I believe the issue is the letter spacing css attribute you set:letter-spacing: 31px;
, and the fact that I believe this would apply to the "blinking" caret that most browsers have. Using Chrome, it seems to remove this when it loses focus, while Firefox retains this even after losing focus.
The 1st solution was to use manually call the blur() function to make the input lose focus. This works in Chrome (using a Self-Executing Anonymous Function):
<input type="text" id="number_text" maxlength="6" onkeyup="(function()
{
var x = document.getElementById('number_text');
let value = x.value
if (value.length >= 6){
x.blur()
return false
}
})();"
pattern="\d{6}" value="1234" >
or even as a Defined Function called by the number_text input like so:
<script>
handleMaxInput = function(){
var x = document.getElementById('number_text');
let value = x.value
if (value.length >= 6){
x.blur()
return false
}
};
</script>
<input ... id='number_text' ... onkeyup="handleMaxInput()" ... >
You will notice a slight delay in Chrome, but calling this in Firefox will not resolve the issue.
We can essentially force this same behavior in Firefox. After some playing around, I figured that Chrome was refreshing/recalculating the letter spacing on a blur.
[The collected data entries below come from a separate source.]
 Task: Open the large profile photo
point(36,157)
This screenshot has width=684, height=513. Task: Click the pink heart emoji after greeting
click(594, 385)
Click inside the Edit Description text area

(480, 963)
My play session showed that you could force Firefox to recalculate this value programmatically:
- Change the inline style of the input's letter-spacing attribute to a different value (as we cannot edit a CSS class of number_text programmatically without much effort, such as re-writing the entire style tag in the style section of a document).
- Remove the Class number_text from the input.
- 1 and 2 are interchangeable, you need Firefox to fallback to only the inline style you set, without having the class attributes saved 'in memory'.
- Remove the inline-style and reapply the number_text CSS class. This will force the browser to recalculate the letter-seperation as we need it to.
In code, it would look like the following JavaScript function:
handleMaxInput = function(){
var x = document.getElementById('number_text');
let value = x.value
if (value.length >= 6){ // if the input is 6 or more characters
x.classList.remove('number_text') // remove the class
x.style.letterSpacing = '0px' // reset the spacing
setTimeout(function() { // set time to let browser refresh updates
x.classList.add('number_text') // Re-add class after browser refresh
setTimeout(function() { // Remove inline-style after more reculculations
x.style.removeProperty('letter-spacing') // Remove inline style to let class styles apply
x.blur // optional, will force input field to lose focus. Else comment out to avoid that.
}, (1)); // waits 1 millisecond
}, (1)); // waits 1 millisecond
}
}
It will have that same flicker in Firefox as with Chrome, and all shall be well.
Note: The timeout functions are to give the browser time to refresh, and actually update what we need.
Note: You can choose to call .blur() in the function to make the textbox lose focus, or omit that and they will still be in the input field without the error with the digits.
Hope this helps your conceptual understanding, as well as solving the issue. Some other individuals gave good solutions that avoid the whole flicker thing, and work in both Firefox and Chrome!